- [Task to carry out]:
From the listing below, return each line that includes "agent".

- [Records for processing]:
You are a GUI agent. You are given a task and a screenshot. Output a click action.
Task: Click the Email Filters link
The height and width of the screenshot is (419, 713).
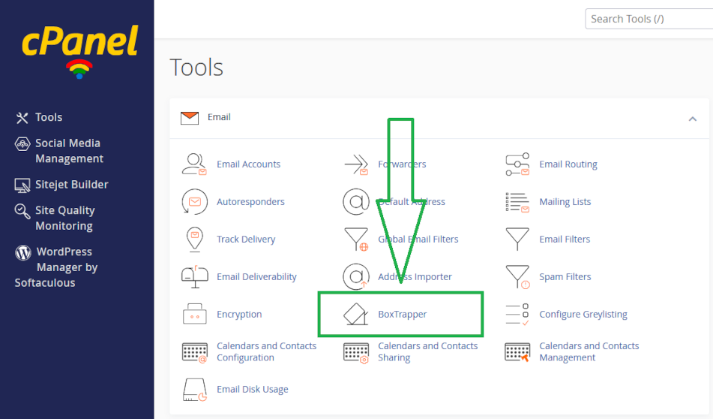point(565,240)
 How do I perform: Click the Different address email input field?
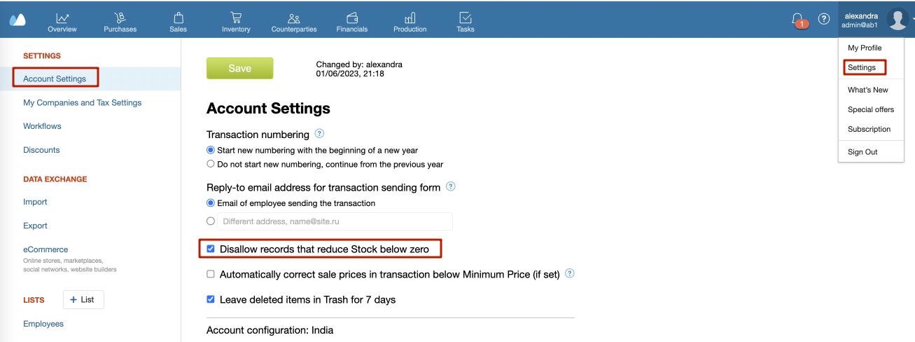(x=335, y=221)
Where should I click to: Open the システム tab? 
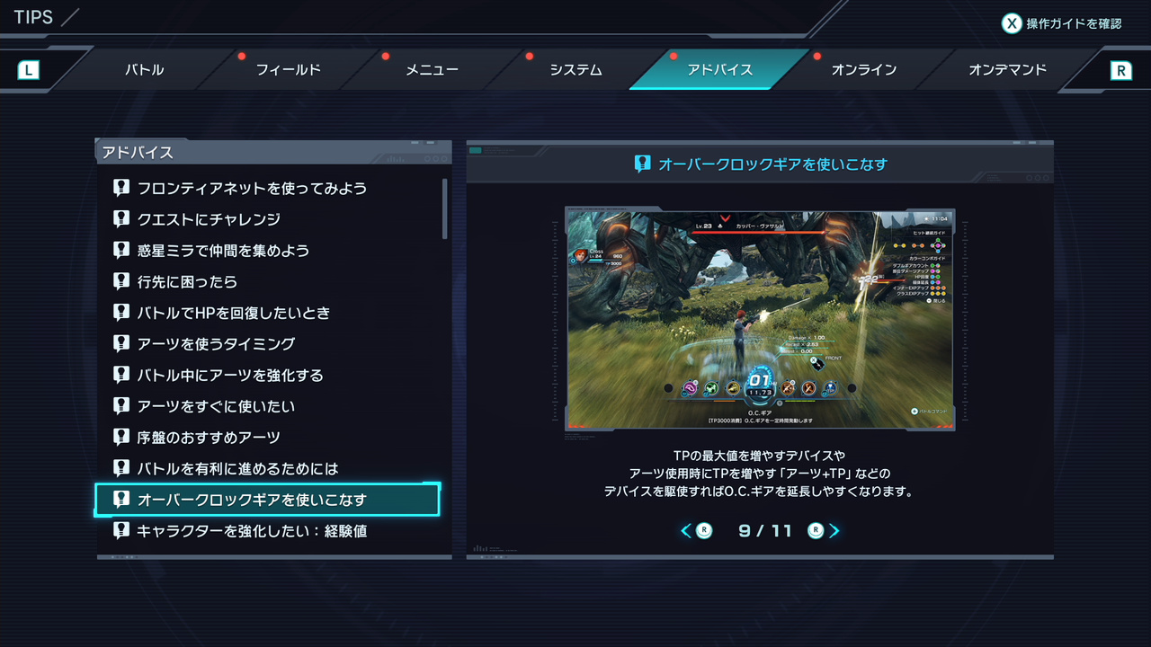click(576, 69)
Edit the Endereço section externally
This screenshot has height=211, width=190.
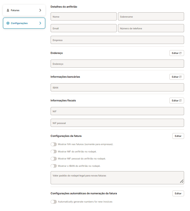click(176, 53)
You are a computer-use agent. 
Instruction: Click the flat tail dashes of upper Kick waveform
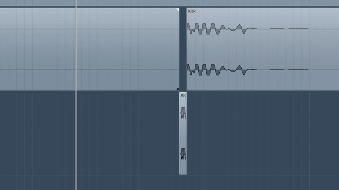[289, 29]
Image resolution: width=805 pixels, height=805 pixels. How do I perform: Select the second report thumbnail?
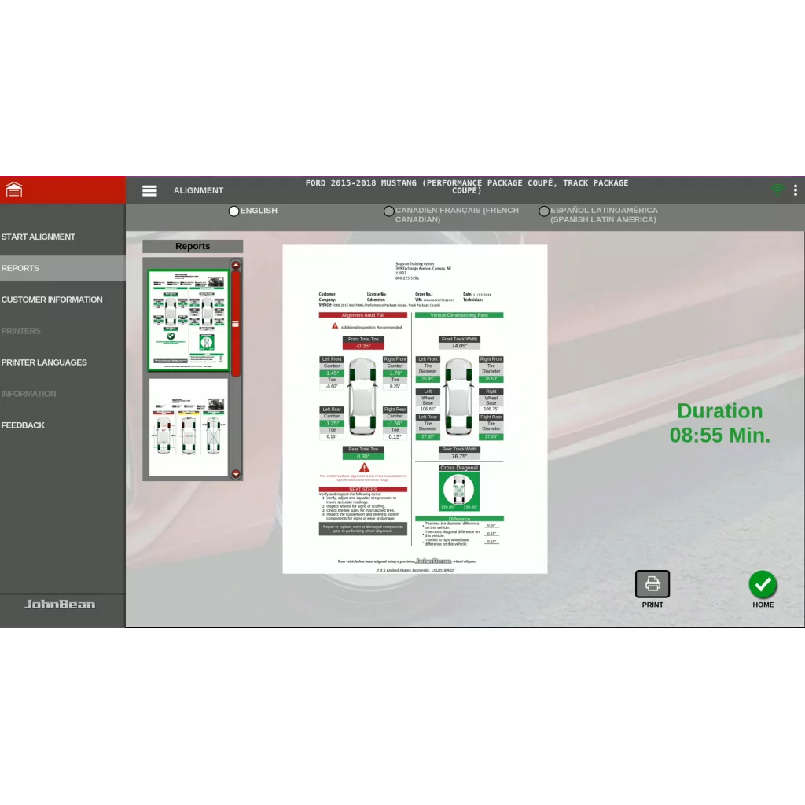coord(189,428)
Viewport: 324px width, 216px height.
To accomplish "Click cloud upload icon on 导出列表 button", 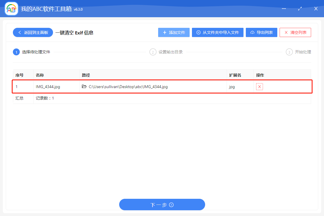I will click(253, 32).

- [Solved exercise]:
You are a GUI agent. You are given a task and a screenshot. Output a click action.
You are a computer-use agent. 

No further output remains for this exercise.